Nanoribbons measure tens of atoms wide and one atom thick. According to HRI-US, the researchers’ nanoribbon growing method enables control over the materials’ width, thickness, and electronic properties.
Creating an Encryption Key
The HRI-US researchers and collaborators encoded information onto individual photons emitted by their nanoribbon material. The photon stream could then facilitate data creation and transmission. In this process, the sender transmits photons in one of two quantum states, the recipient measures them, and the two parties create an encryption key. Eavesdropping will disrupt the states, causing detectable errors.
Controlling Thickness
HRI-US Principal Scientist Xufan Li explained that the team created a single atomic-layer nanoribbon from materials like tungsten diselenide and molybdenum disulfide, and used metal-alloyed nanoparticles to help initiate nanoribbon growth. This allowed the team to control nanoribbon width down to seven nanometers.
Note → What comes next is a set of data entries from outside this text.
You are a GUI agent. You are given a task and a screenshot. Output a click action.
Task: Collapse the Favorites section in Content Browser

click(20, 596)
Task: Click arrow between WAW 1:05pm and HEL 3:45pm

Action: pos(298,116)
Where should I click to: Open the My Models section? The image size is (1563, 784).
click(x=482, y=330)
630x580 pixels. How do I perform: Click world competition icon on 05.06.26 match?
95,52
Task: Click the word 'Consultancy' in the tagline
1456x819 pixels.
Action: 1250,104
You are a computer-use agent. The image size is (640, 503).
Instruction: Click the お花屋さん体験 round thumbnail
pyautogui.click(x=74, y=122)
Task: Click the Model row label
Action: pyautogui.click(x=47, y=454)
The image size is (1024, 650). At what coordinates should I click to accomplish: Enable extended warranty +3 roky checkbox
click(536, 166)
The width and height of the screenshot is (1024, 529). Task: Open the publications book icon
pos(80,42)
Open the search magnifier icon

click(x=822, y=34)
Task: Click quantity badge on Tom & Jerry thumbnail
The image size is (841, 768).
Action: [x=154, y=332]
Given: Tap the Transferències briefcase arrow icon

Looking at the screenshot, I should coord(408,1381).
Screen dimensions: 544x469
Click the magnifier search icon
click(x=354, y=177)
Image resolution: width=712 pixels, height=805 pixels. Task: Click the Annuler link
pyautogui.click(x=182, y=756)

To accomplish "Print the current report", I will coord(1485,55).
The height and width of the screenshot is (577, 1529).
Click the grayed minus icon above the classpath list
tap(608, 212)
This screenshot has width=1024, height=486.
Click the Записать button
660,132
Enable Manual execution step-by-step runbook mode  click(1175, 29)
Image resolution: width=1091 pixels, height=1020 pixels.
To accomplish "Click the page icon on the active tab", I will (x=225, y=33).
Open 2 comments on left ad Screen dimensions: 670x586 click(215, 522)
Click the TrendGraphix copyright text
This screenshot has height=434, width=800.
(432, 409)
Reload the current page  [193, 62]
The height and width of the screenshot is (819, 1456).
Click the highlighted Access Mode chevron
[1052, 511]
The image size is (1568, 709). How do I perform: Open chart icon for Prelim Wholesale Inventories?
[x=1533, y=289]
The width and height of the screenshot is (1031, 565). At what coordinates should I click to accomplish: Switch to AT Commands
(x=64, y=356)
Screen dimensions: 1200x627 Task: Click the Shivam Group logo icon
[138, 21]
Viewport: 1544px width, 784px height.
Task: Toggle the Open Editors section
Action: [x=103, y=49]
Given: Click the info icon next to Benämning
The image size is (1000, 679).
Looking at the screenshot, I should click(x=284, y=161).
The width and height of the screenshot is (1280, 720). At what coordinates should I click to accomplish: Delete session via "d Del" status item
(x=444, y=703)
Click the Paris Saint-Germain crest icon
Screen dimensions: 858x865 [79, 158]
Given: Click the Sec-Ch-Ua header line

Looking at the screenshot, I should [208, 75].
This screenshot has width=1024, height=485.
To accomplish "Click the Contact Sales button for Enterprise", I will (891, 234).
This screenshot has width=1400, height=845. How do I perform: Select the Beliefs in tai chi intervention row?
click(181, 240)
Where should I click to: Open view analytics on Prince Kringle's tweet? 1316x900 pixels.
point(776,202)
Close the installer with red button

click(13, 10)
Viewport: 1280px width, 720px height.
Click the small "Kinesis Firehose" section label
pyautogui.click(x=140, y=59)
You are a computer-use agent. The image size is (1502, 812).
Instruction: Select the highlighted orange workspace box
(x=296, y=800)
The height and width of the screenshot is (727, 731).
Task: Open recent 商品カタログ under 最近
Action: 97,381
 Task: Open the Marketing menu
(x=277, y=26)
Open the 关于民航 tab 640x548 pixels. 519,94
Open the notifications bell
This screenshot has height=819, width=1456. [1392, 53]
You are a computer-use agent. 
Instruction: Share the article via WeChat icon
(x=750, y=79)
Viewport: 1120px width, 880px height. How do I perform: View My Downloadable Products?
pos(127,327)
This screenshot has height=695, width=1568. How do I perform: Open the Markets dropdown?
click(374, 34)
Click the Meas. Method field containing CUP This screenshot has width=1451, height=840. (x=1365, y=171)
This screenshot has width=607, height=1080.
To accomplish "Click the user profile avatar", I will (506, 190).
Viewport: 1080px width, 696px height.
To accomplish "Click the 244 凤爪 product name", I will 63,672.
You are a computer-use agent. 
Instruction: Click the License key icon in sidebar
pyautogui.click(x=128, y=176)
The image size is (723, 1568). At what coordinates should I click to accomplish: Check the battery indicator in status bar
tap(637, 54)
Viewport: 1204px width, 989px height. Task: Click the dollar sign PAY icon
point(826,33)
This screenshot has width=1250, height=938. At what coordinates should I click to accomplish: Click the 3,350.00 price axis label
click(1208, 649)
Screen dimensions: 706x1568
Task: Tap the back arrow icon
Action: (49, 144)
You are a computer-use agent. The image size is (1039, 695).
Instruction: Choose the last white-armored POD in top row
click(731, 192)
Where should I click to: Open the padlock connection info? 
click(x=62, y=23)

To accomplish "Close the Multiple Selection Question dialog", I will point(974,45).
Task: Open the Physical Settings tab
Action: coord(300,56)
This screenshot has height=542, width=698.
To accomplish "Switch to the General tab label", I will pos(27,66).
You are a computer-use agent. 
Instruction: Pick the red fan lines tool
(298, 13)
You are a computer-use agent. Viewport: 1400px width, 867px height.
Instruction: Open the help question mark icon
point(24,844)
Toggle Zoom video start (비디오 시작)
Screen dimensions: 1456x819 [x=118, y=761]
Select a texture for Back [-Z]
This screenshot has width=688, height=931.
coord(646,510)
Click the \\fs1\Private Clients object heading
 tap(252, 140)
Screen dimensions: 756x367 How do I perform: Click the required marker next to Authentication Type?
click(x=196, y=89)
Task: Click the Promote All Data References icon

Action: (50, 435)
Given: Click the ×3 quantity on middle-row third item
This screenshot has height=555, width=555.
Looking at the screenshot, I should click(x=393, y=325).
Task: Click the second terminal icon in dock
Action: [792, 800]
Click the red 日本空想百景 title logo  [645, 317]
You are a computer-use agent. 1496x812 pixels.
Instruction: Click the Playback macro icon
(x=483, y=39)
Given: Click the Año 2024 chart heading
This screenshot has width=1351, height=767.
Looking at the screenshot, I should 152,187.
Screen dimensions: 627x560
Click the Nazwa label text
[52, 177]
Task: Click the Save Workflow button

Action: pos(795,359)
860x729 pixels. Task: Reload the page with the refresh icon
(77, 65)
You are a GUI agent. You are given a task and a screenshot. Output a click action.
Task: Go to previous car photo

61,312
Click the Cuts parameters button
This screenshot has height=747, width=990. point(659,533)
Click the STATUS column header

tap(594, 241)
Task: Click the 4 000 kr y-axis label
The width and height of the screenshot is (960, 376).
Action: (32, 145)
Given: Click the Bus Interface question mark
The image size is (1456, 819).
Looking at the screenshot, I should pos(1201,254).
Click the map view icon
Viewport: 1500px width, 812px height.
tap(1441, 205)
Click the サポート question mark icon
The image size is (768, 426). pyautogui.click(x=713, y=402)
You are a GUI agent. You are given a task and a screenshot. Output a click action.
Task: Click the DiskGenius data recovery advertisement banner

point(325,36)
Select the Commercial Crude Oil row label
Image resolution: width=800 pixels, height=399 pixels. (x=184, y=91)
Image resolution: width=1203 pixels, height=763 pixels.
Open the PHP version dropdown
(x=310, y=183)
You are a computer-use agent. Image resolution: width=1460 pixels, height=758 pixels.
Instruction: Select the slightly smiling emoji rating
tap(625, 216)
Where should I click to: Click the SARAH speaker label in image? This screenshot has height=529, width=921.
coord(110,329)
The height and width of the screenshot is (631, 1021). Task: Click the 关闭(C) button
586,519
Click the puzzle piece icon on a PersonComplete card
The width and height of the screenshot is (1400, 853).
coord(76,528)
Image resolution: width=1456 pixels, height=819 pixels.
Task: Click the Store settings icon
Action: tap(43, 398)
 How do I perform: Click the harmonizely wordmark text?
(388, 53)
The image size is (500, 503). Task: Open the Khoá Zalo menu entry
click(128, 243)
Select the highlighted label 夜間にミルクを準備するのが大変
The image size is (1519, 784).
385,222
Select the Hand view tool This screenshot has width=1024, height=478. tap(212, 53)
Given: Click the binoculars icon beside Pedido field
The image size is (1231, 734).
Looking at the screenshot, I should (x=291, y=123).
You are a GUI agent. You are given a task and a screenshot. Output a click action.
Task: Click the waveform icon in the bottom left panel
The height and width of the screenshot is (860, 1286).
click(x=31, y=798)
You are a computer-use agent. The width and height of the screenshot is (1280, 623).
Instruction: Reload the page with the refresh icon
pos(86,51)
The scientists then transferred the nanoribon material over a cone-shaped probe’s tip. This created an electronic structure on the cone’s tip that emitted single photons when exposed to a laser beam.
Achieving 90% Purity
Senior Chief Scientist Avetik Harutyunyan said the nanoribbons demonstrated impressive strain-induced and width-dependent electronic characteristics and quantum emission properties, with the stream’s single-photon purity reaching 90%.